▶ _WRITTEN REQUEST_
Rewrite the part of the entries that opens with the line containing "How do I perform: Select the Bom" and runs to the end of the entries, keeping every line including the requests. Scale every coordinate in the answers by 2.55, rounding to whole numbers with halves going up.

── PROVIDED MATERIAL

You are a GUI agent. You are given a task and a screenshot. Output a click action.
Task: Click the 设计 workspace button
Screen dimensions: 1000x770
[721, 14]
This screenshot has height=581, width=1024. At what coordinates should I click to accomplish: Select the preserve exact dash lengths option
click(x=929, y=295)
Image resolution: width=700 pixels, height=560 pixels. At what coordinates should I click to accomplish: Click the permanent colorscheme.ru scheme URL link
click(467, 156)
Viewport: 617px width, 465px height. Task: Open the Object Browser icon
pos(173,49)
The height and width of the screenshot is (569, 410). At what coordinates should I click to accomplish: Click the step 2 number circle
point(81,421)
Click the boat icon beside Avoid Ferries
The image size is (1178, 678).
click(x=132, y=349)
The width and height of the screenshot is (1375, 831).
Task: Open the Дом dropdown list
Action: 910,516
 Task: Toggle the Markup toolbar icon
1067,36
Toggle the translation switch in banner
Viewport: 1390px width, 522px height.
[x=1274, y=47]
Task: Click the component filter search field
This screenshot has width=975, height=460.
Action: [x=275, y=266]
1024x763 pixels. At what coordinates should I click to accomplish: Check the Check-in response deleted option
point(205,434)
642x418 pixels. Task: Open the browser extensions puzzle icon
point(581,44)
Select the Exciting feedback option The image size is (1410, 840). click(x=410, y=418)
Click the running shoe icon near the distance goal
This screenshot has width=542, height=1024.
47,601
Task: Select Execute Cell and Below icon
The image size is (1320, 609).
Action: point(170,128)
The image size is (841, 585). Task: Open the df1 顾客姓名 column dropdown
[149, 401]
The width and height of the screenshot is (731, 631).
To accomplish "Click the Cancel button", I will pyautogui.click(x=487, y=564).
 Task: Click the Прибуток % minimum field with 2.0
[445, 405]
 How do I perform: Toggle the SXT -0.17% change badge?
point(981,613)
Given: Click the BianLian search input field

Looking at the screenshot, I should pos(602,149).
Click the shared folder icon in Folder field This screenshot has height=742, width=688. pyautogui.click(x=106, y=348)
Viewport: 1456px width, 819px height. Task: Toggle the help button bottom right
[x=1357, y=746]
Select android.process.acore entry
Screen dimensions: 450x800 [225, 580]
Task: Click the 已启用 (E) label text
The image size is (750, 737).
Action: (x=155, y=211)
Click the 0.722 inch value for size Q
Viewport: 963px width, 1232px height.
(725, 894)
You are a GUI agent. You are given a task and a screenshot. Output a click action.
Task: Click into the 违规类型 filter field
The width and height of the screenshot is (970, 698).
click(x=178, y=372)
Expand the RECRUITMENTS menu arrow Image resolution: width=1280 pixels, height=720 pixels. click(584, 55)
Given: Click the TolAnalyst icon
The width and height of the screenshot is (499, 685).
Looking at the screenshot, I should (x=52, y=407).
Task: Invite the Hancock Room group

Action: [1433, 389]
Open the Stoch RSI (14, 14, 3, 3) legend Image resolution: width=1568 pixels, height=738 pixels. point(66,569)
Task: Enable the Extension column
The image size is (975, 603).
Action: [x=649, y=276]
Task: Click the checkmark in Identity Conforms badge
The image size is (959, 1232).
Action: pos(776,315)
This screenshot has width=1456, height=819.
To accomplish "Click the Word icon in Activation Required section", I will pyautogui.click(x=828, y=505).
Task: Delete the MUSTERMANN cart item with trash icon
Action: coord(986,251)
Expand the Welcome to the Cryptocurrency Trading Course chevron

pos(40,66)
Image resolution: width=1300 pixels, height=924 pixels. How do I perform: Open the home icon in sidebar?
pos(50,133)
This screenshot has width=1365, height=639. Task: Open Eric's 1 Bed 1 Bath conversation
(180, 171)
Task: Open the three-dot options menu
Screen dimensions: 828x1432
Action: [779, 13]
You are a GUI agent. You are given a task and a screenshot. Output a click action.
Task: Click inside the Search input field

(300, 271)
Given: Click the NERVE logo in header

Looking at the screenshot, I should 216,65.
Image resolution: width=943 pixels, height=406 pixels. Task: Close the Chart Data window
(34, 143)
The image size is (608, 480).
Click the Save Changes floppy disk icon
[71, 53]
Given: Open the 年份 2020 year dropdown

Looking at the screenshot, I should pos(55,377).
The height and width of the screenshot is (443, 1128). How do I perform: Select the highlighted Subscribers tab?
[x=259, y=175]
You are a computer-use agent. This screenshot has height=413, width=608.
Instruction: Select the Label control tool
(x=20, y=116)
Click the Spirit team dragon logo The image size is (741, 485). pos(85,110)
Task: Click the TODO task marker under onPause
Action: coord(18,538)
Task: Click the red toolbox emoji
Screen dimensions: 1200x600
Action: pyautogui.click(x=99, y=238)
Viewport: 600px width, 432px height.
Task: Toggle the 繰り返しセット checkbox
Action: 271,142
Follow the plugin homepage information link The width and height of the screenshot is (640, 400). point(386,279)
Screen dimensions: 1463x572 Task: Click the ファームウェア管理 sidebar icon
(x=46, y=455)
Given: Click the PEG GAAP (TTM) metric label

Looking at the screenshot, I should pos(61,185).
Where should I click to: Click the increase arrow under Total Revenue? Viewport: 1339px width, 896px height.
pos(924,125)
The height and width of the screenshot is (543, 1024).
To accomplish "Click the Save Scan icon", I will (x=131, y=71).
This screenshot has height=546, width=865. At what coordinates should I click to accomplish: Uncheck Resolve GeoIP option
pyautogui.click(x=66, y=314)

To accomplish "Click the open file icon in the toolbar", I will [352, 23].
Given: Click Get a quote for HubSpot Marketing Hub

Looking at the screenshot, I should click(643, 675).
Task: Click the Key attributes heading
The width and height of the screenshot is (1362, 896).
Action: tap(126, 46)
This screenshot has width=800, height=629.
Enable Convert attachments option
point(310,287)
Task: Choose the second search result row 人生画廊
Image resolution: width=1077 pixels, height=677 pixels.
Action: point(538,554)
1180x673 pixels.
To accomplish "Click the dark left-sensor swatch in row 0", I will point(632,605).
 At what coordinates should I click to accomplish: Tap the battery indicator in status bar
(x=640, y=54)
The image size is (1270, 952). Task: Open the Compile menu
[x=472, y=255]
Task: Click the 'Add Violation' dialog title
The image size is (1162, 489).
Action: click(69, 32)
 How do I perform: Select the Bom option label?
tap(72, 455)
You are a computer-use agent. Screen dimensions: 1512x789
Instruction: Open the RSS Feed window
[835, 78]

────

▶ _ANSWER TO THE TASK_
 How do I perform: Select the Bom option label?
tap(184, 1160)
You are a computer-use agent. Screen dimensions: 1512x789
Instruction: Open the RSS Feed window
[2129, 199]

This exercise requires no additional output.